Una volta ritrovato il quadro presso il proprietario Vincenzo Coppi, Cellini riuscì a fotografarlo e a mostrarlo a Roberto Longhi che chiese e ottenne la proroga della mostra milanese dedicata a Caravaggio e ai pittori caravaggeschi, per poterlo includere all'interno del percorso allestito nel 1951 a Palazzo Reale.
Dopo aver visitato l’esposizione, infatti, il restauratore ricordò di aver visto da ragazzo, in un palazzo romano, una tela raffigurante Giuditta e Oloferne, attribuita ad Orazio Gentileschi, ricollegandola in seguito allo stile di Caravaggio.
A settant’anni dalla quella riscoperta e a cinquanta dall’acquisizione da parte dello Stato Italiano, Giuditta e Oloferne, la celeberrima tela di Caravaggio, è al centro di una grande mostra in corso fino al 27 marzo presso Le Gallerie Nazionali di Arte Antica di Palazzo Barberini.
Caravaggio e Artemisia: la sfida di Giuditta. Violenza e seduzione nella pittura tra Cinquecento e Seicento, questo il titolo dell’esposizione a cura di Maria Cristina Terzaghi, accende i riflettori su una delle più famose e acclamate opere del Merisi, messa a confronto con trenta lavori - quasi tutti di grande formato - provenienti da importanti istituzioni nazionali e internazionali, dal Museo del Prado di Madrid al Kunsthistorisches Museum di Vienna.
"Questa mostra - sottolinea Flaminia Gennari Santori, direttrice delle Gallerie Nazionali - corrisponde perfettamente alla mia visione di un museo in continua narrazione polifonica, confronto e scambio fra collezione e mostre temporanee. Un racconto in costante evoluzione con l’obiettivo di offrire chiavi di lettura sempre diverse ai nostri visitatori”.
Caravaggio e Artemisia: la sfida di Giuditta. Violenza e seduzione nella pittura tra Cinquecento e Seicento, Allestimento Sala 2 | Foto: © Alberto Novelli | Courtesy Gallerie Nazionali di Arte Antica
Il viaggio in quattro sezioni, che ha come bussola le tante e differenti rappresentazioni di Giuditta, si apre con Giuditta al bivio tra Maniera e Natura, una selezione di opere cinquecentesche che mostrano le prime avvisaglie di una nuova rappresentazione del tema, caratterizzata dalla violenza dell’istante scelto a rappresentare la storia dell’eroina biblica, come nei dipinti di Lavinia Fontana, Tintoretto e di un seguace di Bartholomeus Spranger.

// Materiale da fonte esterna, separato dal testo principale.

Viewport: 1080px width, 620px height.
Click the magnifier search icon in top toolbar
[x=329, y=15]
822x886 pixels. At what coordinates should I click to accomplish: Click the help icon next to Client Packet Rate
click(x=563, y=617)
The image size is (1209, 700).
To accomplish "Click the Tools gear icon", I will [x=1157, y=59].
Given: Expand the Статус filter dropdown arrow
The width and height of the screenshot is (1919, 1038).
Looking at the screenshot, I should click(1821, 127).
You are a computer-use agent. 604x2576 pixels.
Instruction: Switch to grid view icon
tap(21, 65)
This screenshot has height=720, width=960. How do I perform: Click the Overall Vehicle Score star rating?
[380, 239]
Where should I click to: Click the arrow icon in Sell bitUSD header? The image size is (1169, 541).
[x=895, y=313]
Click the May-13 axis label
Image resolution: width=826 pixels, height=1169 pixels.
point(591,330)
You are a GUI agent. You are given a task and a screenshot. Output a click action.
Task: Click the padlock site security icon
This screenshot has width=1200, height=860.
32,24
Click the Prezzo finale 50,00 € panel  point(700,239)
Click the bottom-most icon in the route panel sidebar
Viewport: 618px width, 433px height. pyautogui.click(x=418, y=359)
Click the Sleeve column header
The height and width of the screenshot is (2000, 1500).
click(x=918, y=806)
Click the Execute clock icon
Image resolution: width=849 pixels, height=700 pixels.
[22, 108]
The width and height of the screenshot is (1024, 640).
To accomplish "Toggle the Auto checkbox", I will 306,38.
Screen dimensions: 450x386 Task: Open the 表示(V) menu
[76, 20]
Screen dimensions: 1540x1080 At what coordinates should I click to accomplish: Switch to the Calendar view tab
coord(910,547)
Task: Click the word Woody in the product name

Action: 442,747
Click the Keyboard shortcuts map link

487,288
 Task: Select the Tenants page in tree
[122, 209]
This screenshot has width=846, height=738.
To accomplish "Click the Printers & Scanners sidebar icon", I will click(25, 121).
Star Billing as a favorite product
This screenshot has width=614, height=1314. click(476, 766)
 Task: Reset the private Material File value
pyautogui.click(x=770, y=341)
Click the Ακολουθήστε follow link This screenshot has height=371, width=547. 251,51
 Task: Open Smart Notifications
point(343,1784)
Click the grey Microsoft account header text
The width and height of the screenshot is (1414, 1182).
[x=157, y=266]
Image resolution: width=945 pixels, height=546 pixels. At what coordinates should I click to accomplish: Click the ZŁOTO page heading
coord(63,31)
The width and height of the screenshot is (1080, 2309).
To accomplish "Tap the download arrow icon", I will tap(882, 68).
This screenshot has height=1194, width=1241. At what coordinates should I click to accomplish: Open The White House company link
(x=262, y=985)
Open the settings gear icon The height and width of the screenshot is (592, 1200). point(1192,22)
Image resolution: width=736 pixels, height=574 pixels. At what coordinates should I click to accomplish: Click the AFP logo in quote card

La tela del Merisi con Giuditta che decapita Oloferne, fulcro della seconda sezione dedicata a Caravaggio e i suoi primi interpreti, inscena un autentico omicidio mediante decapitazione, rappresentando un momento di rottura con la tradizione e trovando un corrispettivo solo nella produzione coeva di rappresentazioni sacre e drammi teatrali.
Trophime Bigot, Valentin de Boulogne, Louis Finson, Bartolomeo Mendozzi, Giuseppe Vermiglio e Filippo Vitale, accolti in questa prima parte del percorso, sono i primi pittori che poterono avere in qualche modo notizia dell’opera. L’atrocità del delitto, che contrasta con la bellezza assorta e sensuale della protagonista, fu proprio motivo di ispirazione e reinterpretazione dell’episodio biblico.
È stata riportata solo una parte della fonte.